Sama halnya Pattynama, Oratmangoen dan Lilipaly, ketika dinaturalisasi Yoshimura adalah warga negara Brazil. Ia keturunan Jepang di Negeri Samba, leluhurnya beremigrasi menyeberang samudera di era Restorasi Meiji.
Shandy Walsh dan Rafael Struick bisa masuk kategori ini, sebab dalam tubuh mereka masih mengalir darah Indonesia. Mereka pemain keturunan, tetapi juga WNA. Maka harus dinaturalisasi.

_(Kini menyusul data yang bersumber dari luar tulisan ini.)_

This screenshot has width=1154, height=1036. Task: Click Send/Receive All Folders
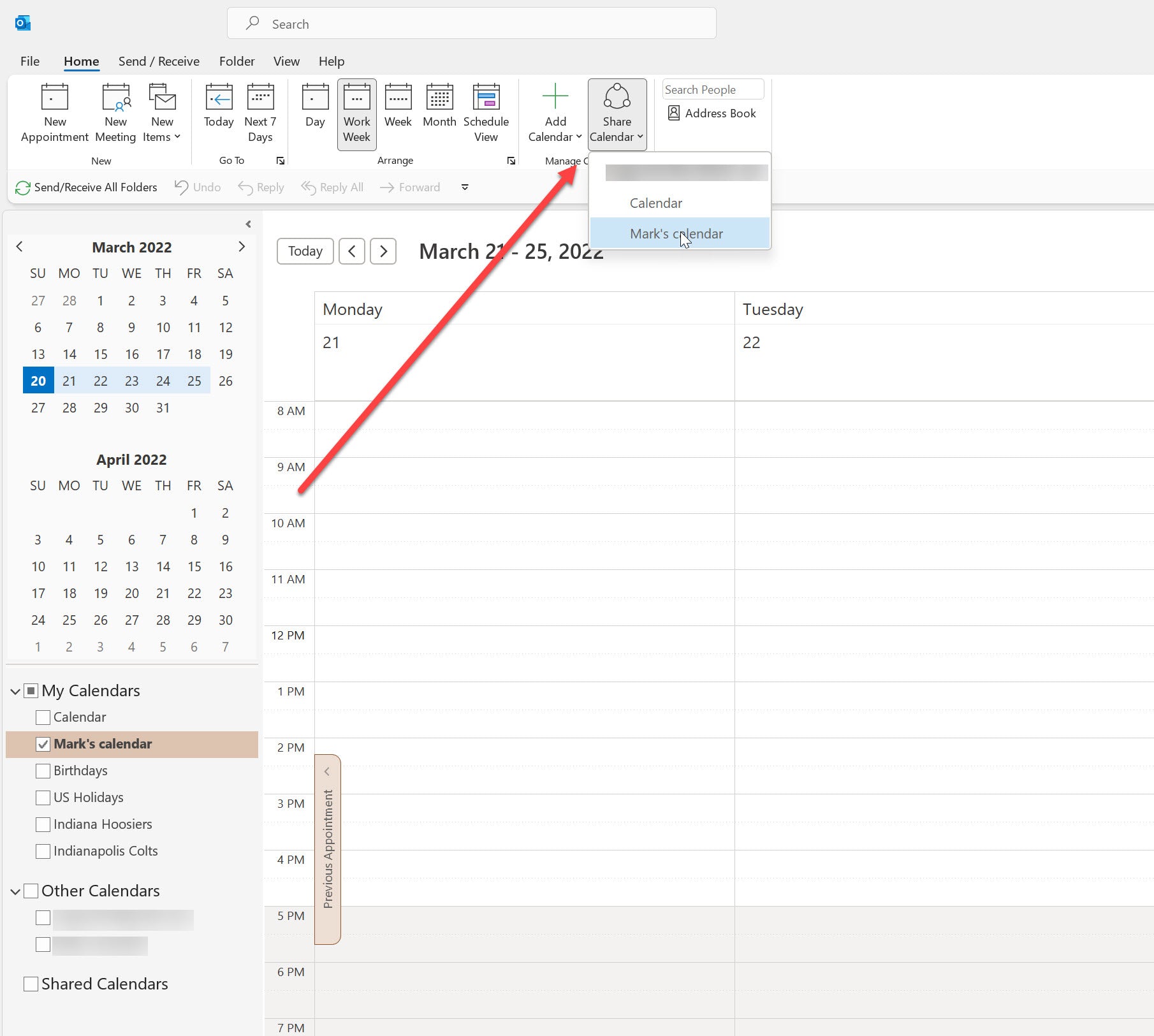87,187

Kasus berbeda terjadi pada Elkan Baggott, dengan Irfan sebagai preseden. Keduanya adalah anak-anak keturunan WNI yang tinggal di luar negeri. Karena belum memegang paspor negara lain, mereka tinggal diberi paspor Indonesia alias tidak perlu dinaturalisasi.
Ada pula jenis ketiga, yakni pemain naturalisasi yang bukan pemain keturunan. Contohnya Cristian Gonzales atau Victor Igbonefo di masa lalu, di mana ketika itu PSSI memang tidak terlalu mengindahkan faktor keturunan dalam program naturalisasi.
Malah kalau kita mau membatasi istilah keturunan pada etnis-etnis pribumi Indonesia saja, pemain seperti Maarten Paes termasuk bukan keturunan. Kenapa? Karena dalam tubuh Paes hanya ada darah Belanda. Murni Belanda, sekalipun neneknya kelahiran Kediri.
Ini dikonfirmasi oleh Paes sendiri yang menceritakan kalau neneknya pernah tinggal di kamp interniran semasa Perang Dunia II. Yang paham sejarah pasti tahu kalau di masa itu militer Jepang tidak mungkin memasukkan seorang pribumi Indonesia ke kamp. Yang mereka tawan hanyalah orang Eropa, terutama Belanda.